Christiaens L, Macchi L, Herpin D, Coisne D, Duplantier C, Allal J, Mauco G, Brizard A. Resistance to aspirin in vitro at rest and during exercise in patients with angiographically proven coronary artery disease.
Thromb Res 2002;
108:115-9. [PMID:
12590946 DOI:
10.1016/s0049-3848(03)00008-2]
[Citation(s) in RCA: 50] [Impact Index Per Article: 2.3] [Reference Citation Analysis] [Abstract] [MESH Headings] [Track Full Text] [Journal Information] [Subscribe] [Scholar Register] [Indexed: 11/30/2022]
Abstract
BACKGROUND
Acetylsalicylic acid, or aspirin, is widely used in secondary prevention of coronary artery diseases, but the inhibition of platelet aggregation is not uniform in all individuals.
OBJECTIVE
To investigate the prevalence of aspirin resistance at rest and during exercise in coronary artery disease patients.
MATERIALS AND METHODS
Fifty patients with stable coronary artery disease were prospectively studied.
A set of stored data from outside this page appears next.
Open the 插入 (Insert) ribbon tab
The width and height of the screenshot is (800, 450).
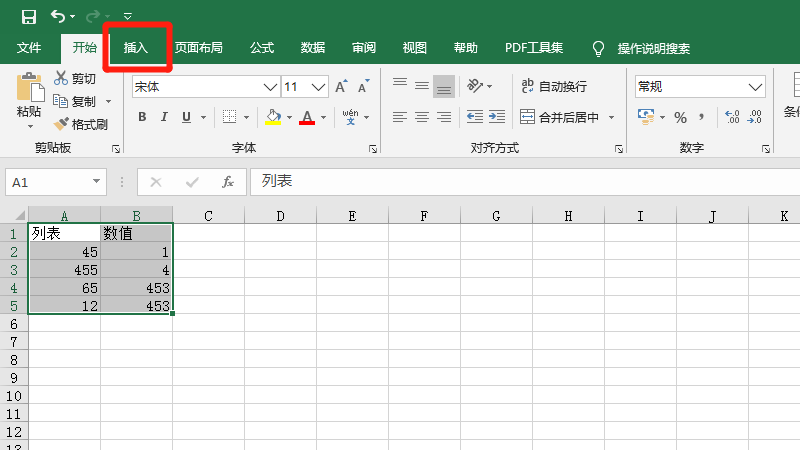click(136, 47)
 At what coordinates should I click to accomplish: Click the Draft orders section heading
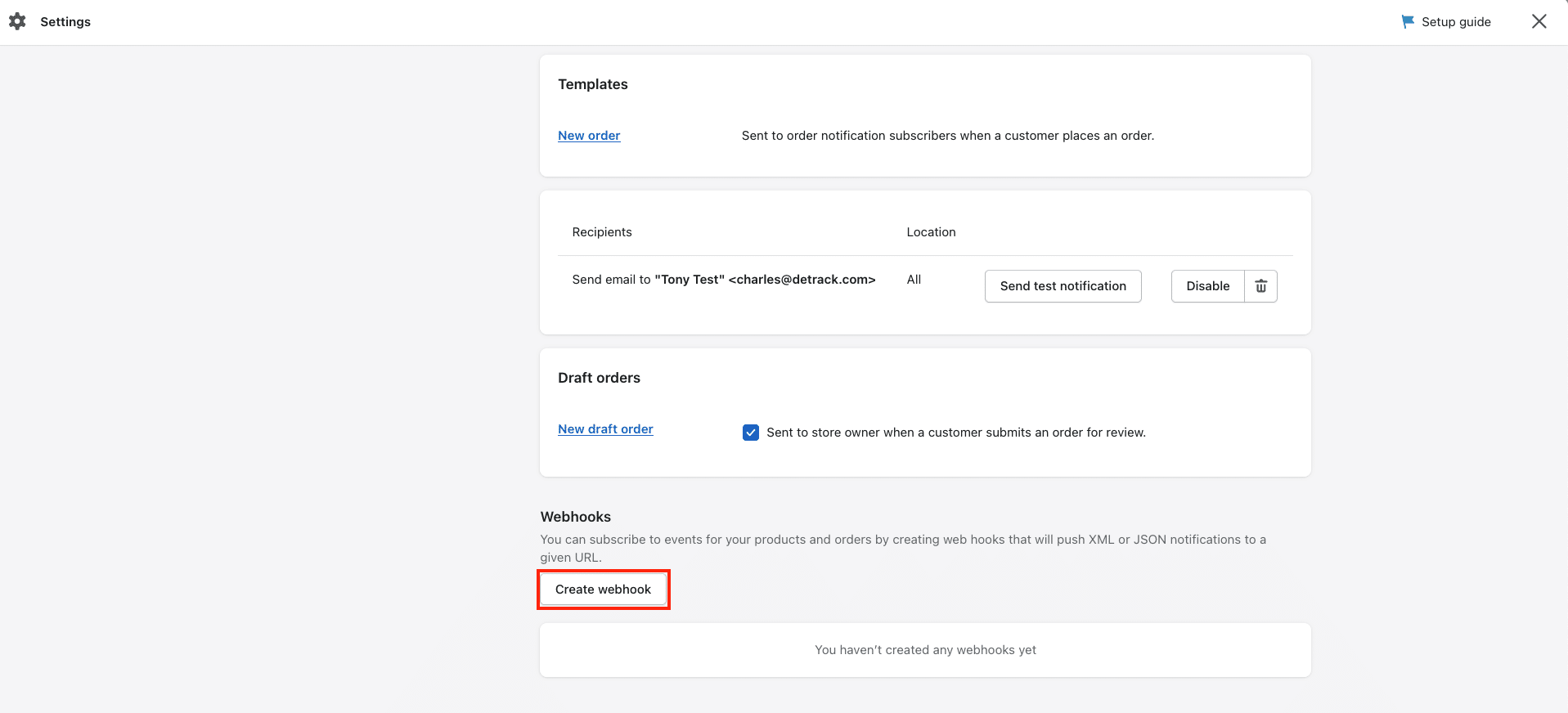coord(599,378)
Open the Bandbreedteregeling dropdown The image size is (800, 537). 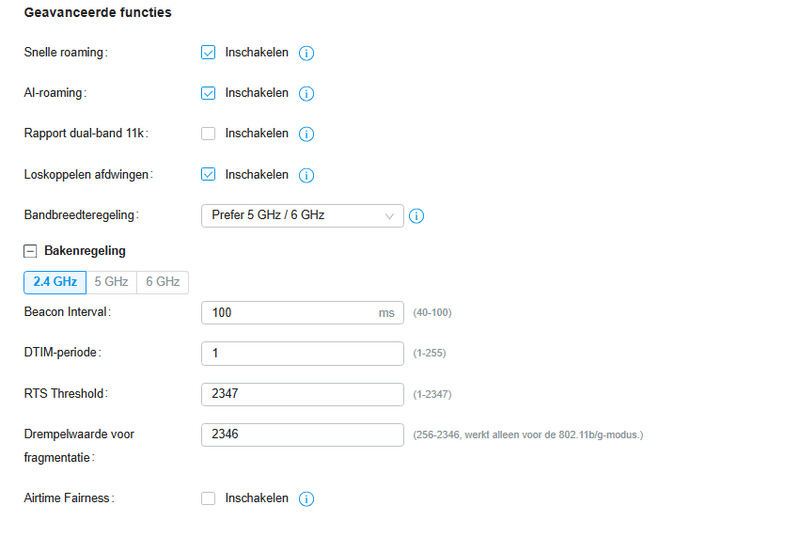(x=302, y=215)
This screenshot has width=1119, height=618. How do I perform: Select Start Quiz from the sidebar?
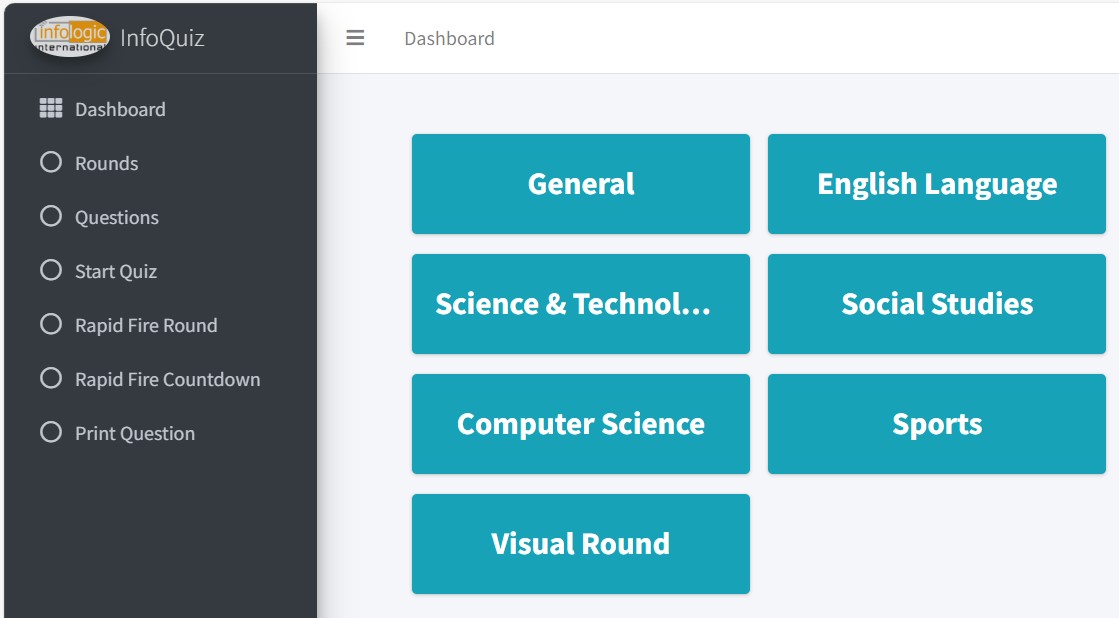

All patients received aspirin (75-300 mg/day for >1 month) and no other antiplatelet therapy. Aspirin resistance was studied, at rest and immediately after a stress test, using the standardized platelet function analyzer (PFA-100(R), Dade-Behring). Aspirin resistance was defined as a normal collagen/epinephrine closure time (<186 s).
RESULTS
Ten patients (20%) were aspirin-resistant at rest. Out of the 40 patients who were aspirin-sensitive at rest, 9 (22%) were aspirin-resistant immediately after the exercise stress test. There were no differences in aspirin sensitivity regarding gender, age, diabetes, hypertension, dyslipidemia, platelet count, medical treatment or number of the coronary arteries involved.
CONCLUSIONS
Aspirin resistance is detected, at rest, in 20% of our patients with stable coronary artery disease. Aspirin treatment does not seem to protect against exercise-induced platelet activation in 22% of such patients, despite aspirin sensitivity at rest.